I strive to re-create the flows of the northeastern Minnesota landscape, and I borrow metaphors that express the pattern of change in individual stories and narrative poems: the erosions, floods, migrations, lightning strikes, industrialization, excavation, mining, roads, and harbors. Night Train Red Dust will become part of a new media project, and I can't wait to get started!
Vestiges / My Geology : short work sample from Sheila Packa on Vimeo.
This is a screen recording of a database driven web film.
For detail about the origin of these poems:
Vestiges began as an ekphrastic poem I wrote for a photograph by John Gregor. Near shore, several long timbers were visible beneath the surface of Lake Superior. The timbers were long, cut square, and embedded were hundreds of large spikes, and the spikes broke the surface of the water. Perhaps this was the remains or footings of a larger structure: an ore dock or a loading dock, but as it is now, a hazard to anybody who might take a kayak through the place, especially if there were waves. The day that the photograph was taken was calm, a transparent blue in sky and water. A faint movement in the water caused by the flow through the spikes. On days like these, the water seems to breathe. (This poem and another called Concentric Circles were selected for the exhibit, Words to Art, at the Waterfront Gallery in Two Harbors in September 2013.)

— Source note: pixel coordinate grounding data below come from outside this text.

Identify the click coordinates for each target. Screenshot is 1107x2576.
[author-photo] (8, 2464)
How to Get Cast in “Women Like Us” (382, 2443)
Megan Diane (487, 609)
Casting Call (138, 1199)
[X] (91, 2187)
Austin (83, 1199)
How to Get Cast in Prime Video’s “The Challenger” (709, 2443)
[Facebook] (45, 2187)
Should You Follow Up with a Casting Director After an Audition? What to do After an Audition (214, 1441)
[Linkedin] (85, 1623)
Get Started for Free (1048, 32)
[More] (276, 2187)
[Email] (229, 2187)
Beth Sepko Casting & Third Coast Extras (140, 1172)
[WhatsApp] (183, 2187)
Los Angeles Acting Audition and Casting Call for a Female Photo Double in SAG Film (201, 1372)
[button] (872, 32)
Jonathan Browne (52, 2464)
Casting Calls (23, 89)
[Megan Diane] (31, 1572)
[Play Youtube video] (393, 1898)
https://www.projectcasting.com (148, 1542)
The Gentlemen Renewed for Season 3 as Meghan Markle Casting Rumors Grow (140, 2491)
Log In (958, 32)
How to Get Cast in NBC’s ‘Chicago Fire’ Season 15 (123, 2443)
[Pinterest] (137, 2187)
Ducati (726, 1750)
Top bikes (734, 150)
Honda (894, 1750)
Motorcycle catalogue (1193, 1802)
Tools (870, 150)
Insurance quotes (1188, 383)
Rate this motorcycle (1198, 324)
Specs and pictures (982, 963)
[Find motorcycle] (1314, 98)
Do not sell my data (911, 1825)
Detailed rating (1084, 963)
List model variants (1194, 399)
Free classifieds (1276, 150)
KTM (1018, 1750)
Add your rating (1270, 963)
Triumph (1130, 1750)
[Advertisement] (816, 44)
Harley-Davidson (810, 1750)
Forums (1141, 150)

The image brought to mind a conversation. A few years ago, I had the opportunity to interview Bruce Liberty, a retired ship's engineer who had a career as Chief Engineer of the US Steel's fleet of ore boats. I wrote a profile about him for the newsletter of the Marine Museum. He was in his 80s. He was still a master engineer who was able to take anything mechanical or electrical and improve its function and design. He had designed a fuel delivery system that saved the company a lot of money. A colleague of his told me that after Bruce was done, an engine ran better than it did when it was new. He often redesigned and made improvements on anything he worked on. Bruce was dying of mesothelioma when I met him, and he told me many stories about shipping on the Great Lakes. His father was a steamboat captain, and as a child, Bruce spent summers on the boat with his mother. Keeping ship, they called it. He told me stories from his career in the Merchant Marines. Once, when he was young and traveling on a freighter -- this was in the old days, before the new ships were built -- a storm came up. The waves were large, and washing over the deck. The storm was so intense, that the steel beams of its structure bowed, and the rivets and bolts flew like bullets into the wind. The next day, it was his job to replace those. This was the kind of work he did. He tore apart ships' engines. The pistons were so large that it was possible for a man to walk right into the bore, and he did that when inspecting damaged engines and supervising their repairs. He spent a good portion of his time explaining the mechanicals to me. So this came into the narrative of Vestiges.
Vestiges is thrown onto the screen where symbol fonts are floating and turning. We have made our own symbol fonts. They are much more lean than visual images, and they can evoke moods or environments.
Midway through the work sample, one can see typing. The words were entered live during the screenshot to demonstrate the capacity of the Graffiti Angel software that Kathy designed; it allows input from others on mobile devices as well. The words I was typing are a fragment of another poem, still unpublished about the Iron Range. I had auditioned some other poems my books. "When it doubt throw it out," is the motto nowadays. This small excerpt was all that was needed. Sometimes, the Graffiti Angel turns the text into morse code. The image also evokes the distress signals emitted by a ship going down in a storm.
"Beneath the map" served as a good transition because the first line was parallel to the first line of Vestiges, and it presaged My Geology, the second poem set in the abstracted video images of driving through the Oliver Bridge between Gary New Duluth and Wisconsin. It's an old railroad bridge on top, with the road running on a second level, beneath the tracks. When we were searching for places to get bridge images, I remembered the Oliver Bridge. I drove back and forth through the bridge maybe twenty times while Kathy rode shotgun with the video camera. This video works well to evoke the industrial environment of mining.
My Geology is a poem that taught me how powerful is our landscape. I placed it first in my book, Night Train Red Dust. The places where we walk enter into us; in my case, as a child, I walked across the vein of iron and taconite on the Iron Range. There is an ASCII art image behind the video in My Geology that rotates on a near/far axis, evoking a map or contract or a train car. In this section, numbers were entered into the input box, and they cascade like taconite down a chute into the hold of a freighter. Both of these poems are published in Night Train Red Dust. The music used found sound (a soprano sax, both notes and the musician blowing air through the instrument) and cello by Kathy McTavish.
Anyway, I want to continue doing this kind of work, creating confluences between text, music, and images and finding ways to create maps where the viewer can get core samples -- layered story, image, and sound. I think of those who walked in the places where I walk, and often in the archives I find amazing stories. Besides people, I'm also very aware of the wild animals: birds, foxes, bear, wolves, moose, deer, fishers, rabbits. They have stories too. When these all are assembled in layers, the result is a moving and deep narrative.